Decoding Time Series with LLMs: A Multi-Agent Framework for Cross-Domain Annotation
Minhua Lin, Zhengzhang Chen, Yanchi Liu, Xujiang Zhao, Zongyu Wu, Junxiang Wang, Xiang Zhang, Suhang Wang, Haifeng Chen
TL;DR
The paper addresses the challenge of producing high-quality, cross-domain annotations for time-series data by introducing TESSA, a two-agent framework that jointly leverages general time-series knowledge and domain-specific terminology. It combines multi-modal feature extraction (time-series and text) with a hybrid adaptive feature selection strategy that includes offline LLM-based scoring and incremental RL-based updates, producing a general annotation $e_g$ via a general annotator and refining it into domain-specific annotations $e_t$ with a domain-specific component and reviewer. The approach is validated on synthetic and seven real-world datasets with multiple LLM backbones, showing superior annotation quality and demonstrable improvements in downstream forecasting, imputation, and domain-specific interpretation compared to baselines. The results suggest that cross-domain, multimodal annotation with domain-aware refinement can significantly enhance interpretability and performance in time-series analytics, while outlining practical considerations around data quality, annotation sources, and ethical use of LLMs.
Abstract
Time series data is ubiquitous across various domains, including manufacturing, finance, and healthcare.
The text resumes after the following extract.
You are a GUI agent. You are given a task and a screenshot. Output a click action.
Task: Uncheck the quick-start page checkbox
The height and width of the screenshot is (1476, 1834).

High-quality annotations are essential for effectively understanding time series and facilitating downstream tasks; however, obtaining such annotations is challenging, particularly in mission-critical domains. In this paper, we propose TESSA, a multi-agent system designed to automatically generate both general and domain-specific annotations for time series data. TESSA introduces two agents: a general annotation agent and a domain-specific annotation agent. The general agent captures common patterns and knowledge across multiple source domains, leveraging both time-series-wise and text-wise features to generate general annotations. Meanwhile, the domain-specific agent utilizes limited annotations from the target domain to learn domain-specific terminology and generate targeted annotations. Extensive experiments on multiple synthetic and real-world datasets demonstrate that TESSA effectively generates high-quality annotations, outperforming existing methods.